Can you quote everything from "Sasser said the" down to "forced to participate." in the passage about the coach's prayers on the field?

-------- Document section

But the school district just recently sent Kennedy a three-page letter demanding he cease and desist the prayer.
And on that, Kennedy in a previous interview with Fox, said: "I spent 20 years in the military defending the Constitution and the freedoms that everybody has. All of a sudden, I realized that people who work for the public schools don't have the same constitutional rights that everyone else has."
Specifically, the Bremerton School District took offense with Kennedy's pre-game locker room prayer, and with his after-game inspirational messages on the 50-yard line.
But Kennedy isn't going to stop.
Hiram Sasser, deputy chief counsel of litigation with the Liberty Institute, appeared with Kennedy on Fox News to say: The school's cease and desist demand isn't constitutional. The Liberty Institute is defending his cause and has issued a demand letter of its own, on Kennedy's behalf, to the school, saying he has every right to continue his post-game prayers.
"Obviously, the pre-game prayer is coming to an end," Sasser said. "But on the 50 yard line after the game has concluded, after the fight song when everybody's free to come out on the field, the coach has a right as a citizen to go out there and pray and he doesn't have a duty to flee the scene if other kids happened to come along."
Sasser said the Supreme Court of the United States has already recognized people who join such prayers are acting in their own individual capacities and are not being forced to participate.
Kennedy said he's learned a lot in recent months about his constitutional rights, and while he's adjusted to conform to the school's wishes on the pre-game prayers, he won't back down on his post-game faith activities – even if he faces the threat of firing. He's going to pray on the 50-yard line at the conclusion of Friday's game, no matter what comes.
"I'm strong in my faith and I really don't believe I'll be fired for what I am going to do," he said. "I have a higher power that I answer to and I understand where the school district is coming from ... [but] my lawyers have said I'm well within my rights."

----------------
-------- Supplied records

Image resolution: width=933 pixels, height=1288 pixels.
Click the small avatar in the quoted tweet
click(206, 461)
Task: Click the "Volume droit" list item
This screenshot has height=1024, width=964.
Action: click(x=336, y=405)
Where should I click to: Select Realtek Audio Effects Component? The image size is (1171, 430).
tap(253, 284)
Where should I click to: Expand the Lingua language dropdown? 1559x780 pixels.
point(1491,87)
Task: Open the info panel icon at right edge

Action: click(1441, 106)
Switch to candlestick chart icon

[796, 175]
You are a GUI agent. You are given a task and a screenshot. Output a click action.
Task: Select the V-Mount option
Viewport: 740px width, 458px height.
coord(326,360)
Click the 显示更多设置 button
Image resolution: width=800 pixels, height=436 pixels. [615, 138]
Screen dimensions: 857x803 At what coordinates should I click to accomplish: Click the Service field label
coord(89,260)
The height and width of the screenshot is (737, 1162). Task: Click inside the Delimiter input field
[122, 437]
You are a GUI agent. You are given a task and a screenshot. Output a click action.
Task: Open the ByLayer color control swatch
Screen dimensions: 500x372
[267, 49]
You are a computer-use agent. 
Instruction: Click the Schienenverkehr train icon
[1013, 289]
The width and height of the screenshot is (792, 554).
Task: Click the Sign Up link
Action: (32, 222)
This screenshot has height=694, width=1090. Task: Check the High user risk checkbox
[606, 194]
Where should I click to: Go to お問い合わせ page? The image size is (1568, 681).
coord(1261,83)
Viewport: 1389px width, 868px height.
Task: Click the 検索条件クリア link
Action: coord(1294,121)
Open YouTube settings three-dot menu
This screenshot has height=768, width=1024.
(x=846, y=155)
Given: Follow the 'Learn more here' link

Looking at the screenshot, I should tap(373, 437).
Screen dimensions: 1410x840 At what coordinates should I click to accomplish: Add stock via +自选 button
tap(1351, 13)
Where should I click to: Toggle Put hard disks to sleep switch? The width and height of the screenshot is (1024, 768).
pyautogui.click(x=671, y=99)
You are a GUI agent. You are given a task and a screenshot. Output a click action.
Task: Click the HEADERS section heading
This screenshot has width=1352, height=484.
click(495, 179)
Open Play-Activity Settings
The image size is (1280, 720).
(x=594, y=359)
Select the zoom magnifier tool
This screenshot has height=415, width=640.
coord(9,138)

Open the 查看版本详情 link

----------------

◆ **The solution**
Sasser said the Supreme Court of the United States has already recognized people who join such prayers are acting in their own individual capacities and are not being forced to participate.